Brittain’s research is now focused on one type of white blood cell called the monocyte. High monocyte counts seem to have the highest correlation with increased pain crisis. Most recently, Brittain has shown that red blood cells stick to monocytes, and that platelets stick as well. “So what you have is an aggregate of different cells that speeds through the blood of the sickle cell patient,” she says. These aggregates are another way that blood vessels clog.
It’s become increasingly clear to Brittain that sickle cell disease is a chronic state of inflammation and increased blood coagulation. “Sickle cell disease has gone from a hemoglobin problem, to a blood problem, to a blood vessel problem, and now we look at all those things,” says Brittain.

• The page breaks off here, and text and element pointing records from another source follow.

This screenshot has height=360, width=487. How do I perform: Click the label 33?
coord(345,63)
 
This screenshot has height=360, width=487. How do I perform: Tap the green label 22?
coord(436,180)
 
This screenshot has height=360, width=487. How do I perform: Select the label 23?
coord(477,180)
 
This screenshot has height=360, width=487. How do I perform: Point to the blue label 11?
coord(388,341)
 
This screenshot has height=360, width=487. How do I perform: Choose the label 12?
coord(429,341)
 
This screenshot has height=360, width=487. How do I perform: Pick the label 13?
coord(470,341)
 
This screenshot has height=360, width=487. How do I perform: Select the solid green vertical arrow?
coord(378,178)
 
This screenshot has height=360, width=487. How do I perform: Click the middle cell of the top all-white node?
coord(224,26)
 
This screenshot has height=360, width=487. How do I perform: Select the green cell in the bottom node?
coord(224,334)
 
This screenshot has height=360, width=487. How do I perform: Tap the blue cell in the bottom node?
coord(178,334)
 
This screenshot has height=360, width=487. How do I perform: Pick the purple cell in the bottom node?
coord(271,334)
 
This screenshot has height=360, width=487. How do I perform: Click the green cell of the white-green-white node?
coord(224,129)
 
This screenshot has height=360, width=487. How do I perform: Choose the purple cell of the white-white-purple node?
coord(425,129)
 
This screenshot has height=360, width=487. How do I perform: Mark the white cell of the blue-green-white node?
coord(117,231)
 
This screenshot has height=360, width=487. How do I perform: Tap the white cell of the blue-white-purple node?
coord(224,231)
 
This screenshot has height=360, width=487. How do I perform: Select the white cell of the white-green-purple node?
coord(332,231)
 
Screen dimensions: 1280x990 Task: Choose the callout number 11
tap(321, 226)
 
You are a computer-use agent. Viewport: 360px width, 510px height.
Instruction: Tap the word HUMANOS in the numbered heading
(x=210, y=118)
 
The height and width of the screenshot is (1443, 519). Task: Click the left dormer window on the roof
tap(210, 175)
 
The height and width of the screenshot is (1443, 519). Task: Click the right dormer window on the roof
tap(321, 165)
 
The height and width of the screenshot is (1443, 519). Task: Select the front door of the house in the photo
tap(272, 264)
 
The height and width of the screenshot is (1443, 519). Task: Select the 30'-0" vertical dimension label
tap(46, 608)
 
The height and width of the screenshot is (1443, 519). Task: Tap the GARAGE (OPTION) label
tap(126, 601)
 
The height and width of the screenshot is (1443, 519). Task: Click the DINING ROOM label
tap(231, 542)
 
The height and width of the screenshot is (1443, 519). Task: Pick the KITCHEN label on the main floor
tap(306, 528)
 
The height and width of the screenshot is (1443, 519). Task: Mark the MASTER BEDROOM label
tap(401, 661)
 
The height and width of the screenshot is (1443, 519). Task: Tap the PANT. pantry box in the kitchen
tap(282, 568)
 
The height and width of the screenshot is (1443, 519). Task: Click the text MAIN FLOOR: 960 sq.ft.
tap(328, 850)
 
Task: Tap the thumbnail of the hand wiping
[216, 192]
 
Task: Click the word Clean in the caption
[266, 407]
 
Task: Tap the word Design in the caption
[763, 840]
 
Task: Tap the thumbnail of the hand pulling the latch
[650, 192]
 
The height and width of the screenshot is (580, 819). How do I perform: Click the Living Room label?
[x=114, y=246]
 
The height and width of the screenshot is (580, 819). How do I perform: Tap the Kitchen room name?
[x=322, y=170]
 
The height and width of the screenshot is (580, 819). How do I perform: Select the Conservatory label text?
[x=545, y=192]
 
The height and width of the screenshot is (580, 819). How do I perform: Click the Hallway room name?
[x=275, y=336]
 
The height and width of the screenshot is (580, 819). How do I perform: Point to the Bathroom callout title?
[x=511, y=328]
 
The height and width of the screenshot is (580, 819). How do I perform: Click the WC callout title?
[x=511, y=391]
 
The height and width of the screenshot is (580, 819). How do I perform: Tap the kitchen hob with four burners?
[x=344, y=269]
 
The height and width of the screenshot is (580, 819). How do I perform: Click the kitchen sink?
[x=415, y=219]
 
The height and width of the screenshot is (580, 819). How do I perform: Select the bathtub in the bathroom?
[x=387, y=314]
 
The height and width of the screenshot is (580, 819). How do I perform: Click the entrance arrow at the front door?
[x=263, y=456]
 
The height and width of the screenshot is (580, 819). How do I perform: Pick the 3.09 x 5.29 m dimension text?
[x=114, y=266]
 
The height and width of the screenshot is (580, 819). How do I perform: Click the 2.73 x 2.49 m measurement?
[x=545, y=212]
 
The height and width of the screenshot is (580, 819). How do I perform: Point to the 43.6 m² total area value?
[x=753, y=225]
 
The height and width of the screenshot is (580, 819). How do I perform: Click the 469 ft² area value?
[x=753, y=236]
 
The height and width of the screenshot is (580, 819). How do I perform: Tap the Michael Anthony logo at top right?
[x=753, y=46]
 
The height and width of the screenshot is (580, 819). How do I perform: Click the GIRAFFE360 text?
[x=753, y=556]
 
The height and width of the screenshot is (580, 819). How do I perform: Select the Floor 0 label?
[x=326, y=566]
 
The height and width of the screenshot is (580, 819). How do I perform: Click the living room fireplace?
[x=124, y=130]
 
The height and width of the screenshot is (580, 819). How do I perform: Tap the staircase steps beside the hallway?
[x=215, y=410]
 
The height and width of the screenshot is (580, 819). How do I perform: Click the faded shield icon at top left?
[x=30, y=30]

Sheritha Lee returned to Parise’s lab in 2001 as a doctoral student to investigate the role of inflammation in sickle cell disease. She was particularly interested in a protein called CD40L. “It’s been shown to cause chronic inflammation in many disease states,” Lee says. “So I measured CD40L in sickle cell plasma and found that patients had really high levels.” CD40L is normally found inside platelets, and Lee noted that in sickle cell patients the platelet CD40L level was half the level of normal. “It suggested that the protein was being relocated from its usual protected store in platelets,” Lee says. And once the CD40L got into the plasma, it could do real damage.
Apart from understanding the disease better, Brittain and Lee also want to be able to offer patients more treatment options.
Currently there is only one treatment for sickle cell disease — a drug called hydroxyurea, or HU. “HU was originally discovered as a cancer drug,” Brittain explains, “and was used for its bone marrow-destroying properties.” But an interesting side-effect of HU brought it to the attention of sickle cell physicians: HU causes fetal hemoglobin to be re-expressed in adults.
Fetal hemoglobin, a type of hemoglobin found only in fetuses, has a much higher affinity for oxygen. “It’s a neat evolutionary thing,” Brittain says, “that because of the fetal hemoglobin, the fetus is guaranteed to get oxygen before the mom.” Around six months after birth, the fetal hemoglobin shuts off and adult hemoglobin takes over. “It’s the adult hemoglobin that’s mutated in sickle cell disease; fetal hemoglobin is unaffected,” Brittain says.
Cancer research receives much more funding than sickle cell disease does. So the doctors “borrowed” HU from cancer studies, and it’s provided relief to a lot of sickle cell patients. Because HU causes fetal hemoglobin to be produced again in an adult, red blood cells are less prone to sickling. “But it’s less than perfect,” Brittain says. “It increases the risk of cancer and it causes fetal abnormalities, so if a woman gets pregnant, she can’t take the drug.”
Parise lab members are now investigating new treatments based on their research. But before they can try out drugs in people, they need a good model of the disease. There are mice that have been genetically engineered with a hemoglobin deficiency, and they develop many of the characteristics of sickle cell disease. Lee and others in the Parise lab intend to use the mice to develop new treatments. “We hope to treat the mice with antibodies or drugs to lessen the disease pathology,” Lee says, “and early results are promising.”
“It’s an exciting time to be involved in sickle cell research, because people are looking at the disease in a different way,” Brittain says. But for Brittain, and for the rest of the Parise lab, it’s more than a research project. Brittain feels a personal responsibility for the patients with the disease. “When you’re a sickle cell researcher, you can’t just go into the lab and work, work, work,” she says. “You must be an advocate for these patients and ensure that all of them have a voice.”